# Problem:
Beginning at the line that contains "Image resolution: width=432", output each line exactly through the end of the records, and drop any pictures.

# Records for this exercise:
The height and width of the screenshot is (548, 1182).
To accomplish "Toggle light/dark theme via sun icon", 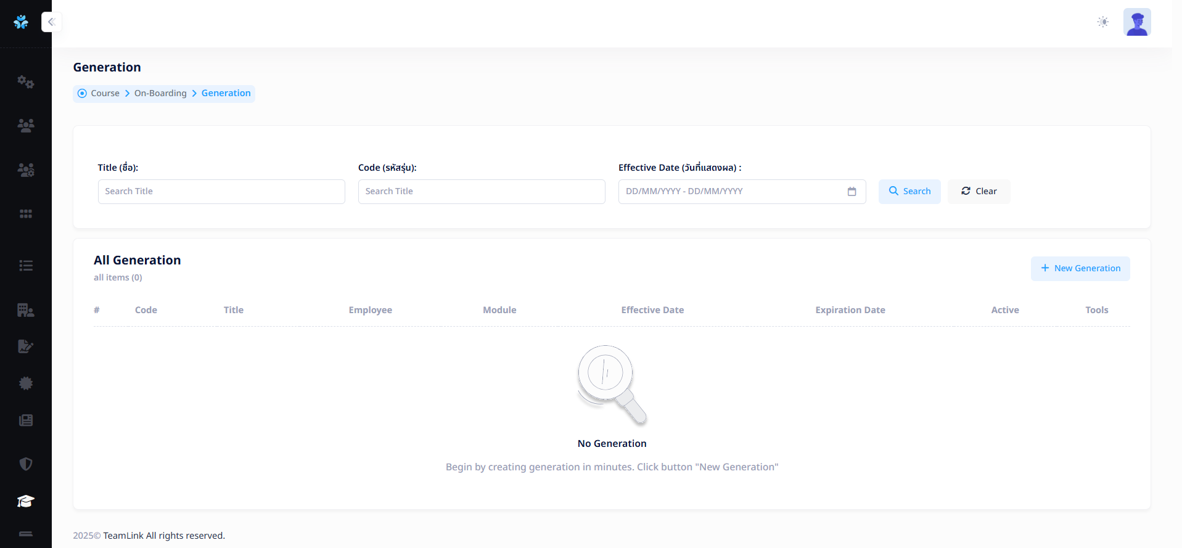I will coord(1103,22).
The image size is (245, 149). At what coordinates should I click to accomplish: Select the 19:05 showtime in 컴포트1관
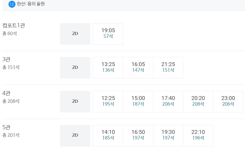[x=108, y=34]
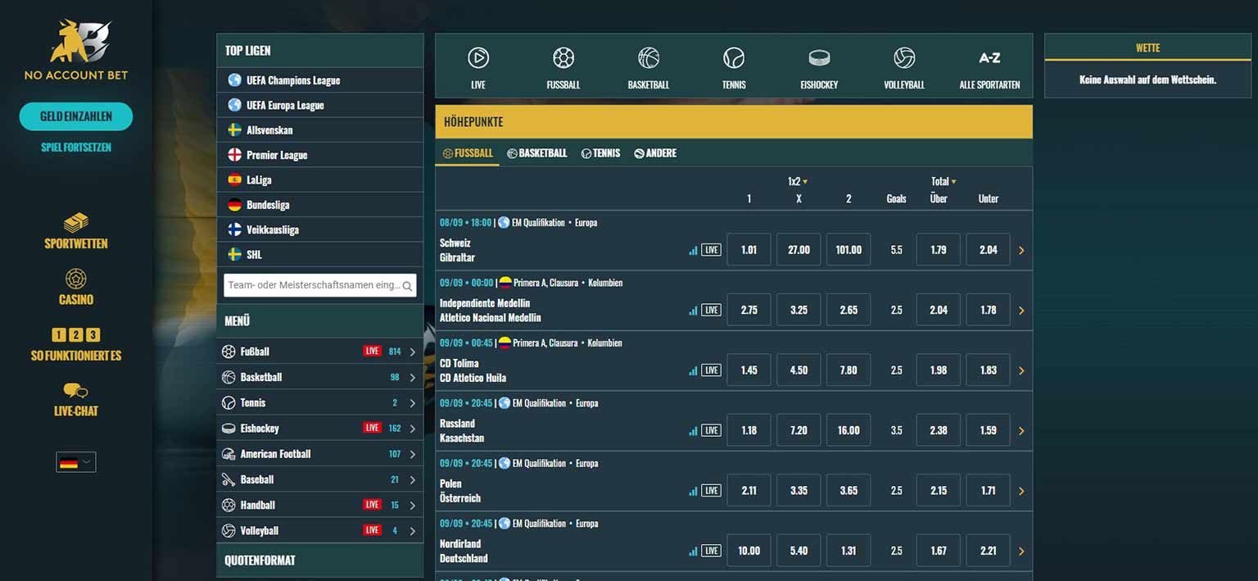Open the Casino section in the sidebar

click(75, 287)
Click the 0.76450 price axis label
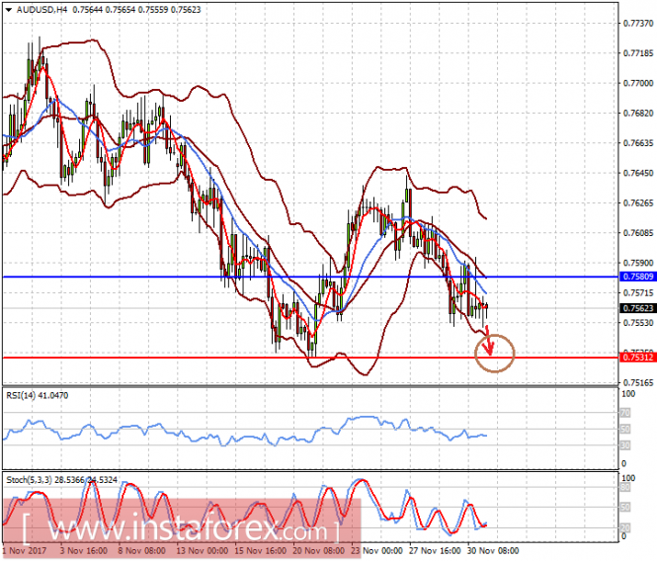657x561 pixels. click(638, 173)
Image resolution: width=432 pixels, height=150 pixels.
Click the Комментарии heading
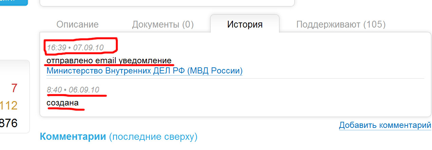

# Answer:
Image resolution: width=432 pixels, height=150 pixels.
Click the Комментарии heading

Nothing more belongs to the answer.